Congebec Logistics
- Company type: Private
- Industry: Storage
- Founded: 1974
- Founder: Laurier Pedneault
- Services: Multi-temperature storage, warehousing and distribution.
- Website: https://congebec.com/

= Congebec Logistics =

Canadian logistics company

Congebec Logistics is a Quebec City, Quebec based company that provides cold and multi-temperature storage, warehousing and distribution services. It is the second largest refrigerated logistics services provider in Canada. Congebec is considered the 11th largest refrigerated storage company in North America and 18th largest in the world by the International Association of Refrigerated Warehouses (IARW).

The company has twelve temperature-controlled facilities across Canada in Boucherville, Sainte-Julie, Montreal, Quebec City, Toronto, Winnipeg, Saskatoon and Calgary with a total of 49,66 million cubic feet (1,406,212) m^{3}) of refrigerated and frozen space. In addition to offering multi-temperature storage and packing services, Congebec also offer logistics and transportation services to its customers.

==History==
Congebec was founded in 1974 by Laurier Pedneault following the acquisition of a warehouse on Dalhousie street, near Quebec City's old port. In 1997 Congebec purchased its first warehouse in the Montreal region.

In 2002, it was the first phase of construction for the Boucherville warehouse which was the beginning of a strong expansion for Congebec.

In 2004, Congebec purchased the Centre Frigorifique Montérégie, which is now referred to as Sainte-Julie warehouse. In doing so, Congebec also purchased CFM logistics that now is Congebec's transport division. After the acquisition, Congebec became the largest refrigerated warehouse company in Quebec and second largest in Canada. In 2006, the Boucherville warehouse was considerably expanded.

A seventh warehouse was built in Manseau in autumn 2008. This warehouse is almost entirely dedicated to the cranberry industry.

In 2011, Congebec entered the Toronto market with the opening of an 8th refrigerated warehouse strategically located near Pearson Airport, with more than three million cubic feet.

In 2013, Congebec conducted its largest expansion in history by acquiring four Westco Multitemp warehouses located in Calgary, Saskatoon and Winnipeg, which gave Congebec a total of more than 48.3 million cubic feet.

In 2015, Capital régional et coopératif Desjardins (CRCD), a retail fund managed by Canadian private equity firm Desjardins Capital de risque, led an undisclosed investment in Congebec Logistic Inc.

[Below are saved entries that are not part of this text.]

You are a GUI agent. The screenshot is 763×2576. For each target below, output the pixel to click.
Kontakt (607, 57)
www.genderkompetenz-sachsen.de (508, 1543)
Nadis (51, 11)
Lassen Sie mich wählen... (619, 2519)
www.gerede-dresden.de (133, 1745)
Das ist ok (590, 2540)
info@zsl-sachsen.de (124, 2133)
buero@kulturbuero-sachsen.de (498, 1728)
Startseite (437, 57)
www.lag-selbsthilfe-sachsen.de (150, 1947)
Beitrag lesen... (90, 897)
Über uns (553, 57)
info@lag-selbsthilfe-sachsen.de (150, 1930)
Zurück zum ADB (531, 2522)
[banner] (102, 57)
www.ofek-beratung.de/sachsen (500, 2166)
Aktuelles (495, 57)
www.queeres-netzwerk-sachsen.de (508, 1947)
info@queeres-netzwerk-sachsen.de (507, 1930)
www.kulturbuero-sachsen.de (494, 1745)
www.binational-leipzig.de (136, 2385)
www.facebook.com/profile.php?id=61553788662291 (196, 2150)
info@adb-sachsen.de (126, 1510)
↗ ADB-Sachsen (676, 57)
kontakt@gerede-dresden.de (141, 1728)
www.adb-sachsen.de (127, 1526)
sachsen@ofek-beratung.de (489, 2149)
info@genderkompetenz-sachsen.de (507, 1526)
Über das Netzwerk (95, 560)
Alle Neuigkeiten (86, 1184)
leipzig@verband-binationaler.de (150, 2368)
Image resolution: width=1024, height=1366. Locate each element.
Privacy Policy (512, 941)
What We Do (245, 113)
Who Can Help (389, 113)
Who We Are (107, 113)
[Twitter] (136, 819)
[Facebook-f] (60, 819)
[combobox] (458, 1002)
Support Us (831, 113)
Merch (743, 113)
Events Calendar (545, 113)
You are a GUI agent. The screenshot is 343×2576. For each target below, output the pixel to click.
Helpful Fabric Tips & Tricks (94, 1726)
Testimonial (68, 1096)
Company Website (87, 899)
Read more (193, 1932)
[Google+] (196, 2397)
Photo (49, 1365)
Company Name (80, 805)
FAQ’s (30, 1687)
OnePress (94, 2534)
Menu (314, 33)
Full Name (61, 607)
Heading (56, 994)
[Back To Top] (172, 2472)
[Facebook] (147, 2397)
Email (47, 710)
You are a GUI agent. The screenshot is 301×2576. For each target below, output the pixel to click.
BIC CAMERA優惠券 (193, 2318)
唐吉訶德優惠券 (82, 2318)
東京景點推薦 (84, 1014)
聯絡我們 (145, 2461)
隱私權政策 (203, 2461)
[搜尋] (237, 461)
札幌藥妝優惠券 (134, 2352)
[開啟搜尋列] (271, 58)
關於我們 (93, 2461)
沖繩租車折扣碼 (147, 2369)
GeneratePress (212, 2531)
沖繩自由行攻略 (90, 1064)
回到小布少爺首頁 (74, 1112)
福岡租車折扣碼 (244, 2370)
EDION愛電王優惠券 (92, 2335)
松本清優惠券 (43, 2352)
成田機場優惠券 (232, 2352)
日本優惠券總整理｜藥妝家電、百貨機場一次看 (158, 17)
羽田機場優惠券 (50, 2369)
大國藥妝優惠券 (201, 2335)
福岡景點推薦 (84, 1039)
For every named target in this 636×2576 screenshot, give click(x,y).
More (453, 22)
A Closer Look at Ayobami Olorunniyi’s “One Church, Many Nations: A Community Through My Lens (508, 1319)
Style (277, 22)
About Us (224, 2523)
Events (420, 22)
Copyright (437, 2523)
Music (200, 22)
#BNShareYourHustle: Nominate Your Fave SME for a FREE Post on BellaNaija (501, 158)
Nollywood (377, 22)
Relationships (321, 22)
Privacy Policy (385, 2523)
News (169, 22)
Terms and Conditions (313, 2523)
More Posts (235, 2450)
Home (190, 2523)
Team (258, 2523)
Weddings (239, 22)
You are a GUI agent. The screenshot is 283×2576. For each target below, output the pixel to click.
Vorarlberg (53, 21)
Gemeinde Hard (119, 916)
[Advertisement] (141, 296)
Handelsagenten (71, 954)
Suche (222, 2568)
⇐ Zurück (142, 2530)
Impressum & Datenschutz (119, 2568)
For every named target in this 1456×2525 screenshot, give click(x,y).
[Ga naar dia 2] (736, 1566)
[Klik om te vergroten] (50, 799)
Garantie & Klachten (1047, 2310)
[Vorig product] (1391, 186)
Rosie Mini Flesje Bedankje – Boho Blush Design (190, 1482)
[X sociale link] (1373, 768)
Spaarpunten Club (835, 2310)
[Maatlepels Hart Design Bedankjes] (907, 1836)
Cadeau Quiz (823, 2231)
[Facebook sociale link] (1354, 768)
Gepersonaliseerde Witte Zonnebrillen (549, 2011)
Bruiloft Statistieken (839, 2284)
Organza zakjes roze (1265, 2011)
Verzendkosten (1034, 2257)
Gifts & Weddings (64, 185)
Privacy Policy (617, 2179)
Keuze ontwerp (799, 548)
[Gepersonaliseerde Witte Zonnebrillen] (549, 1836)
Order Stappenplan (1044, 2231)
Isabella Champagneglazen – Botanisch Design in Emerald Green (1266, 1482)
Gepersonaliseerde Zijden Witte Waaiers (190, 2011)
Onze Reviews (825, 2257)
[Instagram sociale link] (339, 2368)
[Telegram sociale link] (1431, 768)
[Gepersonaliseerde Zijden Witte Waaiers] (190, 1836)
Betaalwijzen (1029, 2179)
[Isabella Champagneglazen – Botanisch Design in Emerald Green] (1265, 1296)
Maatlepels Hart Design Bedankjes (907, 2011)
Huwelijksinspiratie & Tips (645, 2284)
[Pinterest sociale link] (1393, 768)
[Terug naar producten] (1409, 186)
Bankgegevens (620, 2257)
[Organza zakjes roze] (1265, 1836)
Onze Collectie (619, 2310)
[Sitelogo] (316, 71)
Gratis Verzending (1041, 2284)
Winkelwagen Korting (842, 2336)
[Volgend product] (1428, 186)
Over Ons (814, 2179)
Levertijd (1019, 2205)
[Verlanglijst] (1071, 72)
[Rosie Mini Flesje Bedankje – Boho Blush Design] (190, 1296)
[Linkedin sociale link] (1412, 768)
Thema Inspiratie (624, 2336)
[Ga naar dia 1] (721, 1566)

The deal was also backed by Fondaction CSN and Investissement Québec and supported the transfer of management of Congebec Logistic from its founder, Laurier Pedneault, to his son, Nicholas-P Pedneault. As a result of the transaction, CRCD, an existing investor in the company, became the majority shareholder.

On April 25, 2017, Nick Pedneault was named Chairman of the WFLO (World Food Logistics Organisation) and said he would focus his efforts on the development and growth of the industry as well as on the promotion of the GCCA (Global Cold Chain Alliance). The WFLO represents the research and education component of the GCCA. Mr. Pedneault is the first ever Québec native to occupy this position.

In 2017 Congebec acquired Shamrock Cold Storage, inc. to establish its presence in the Toronto area; Congebec, inc. Shamrock is a cold storage company is the Toronto Market. The clients that dealt with Shamrock will remain in the Toronto storage facility.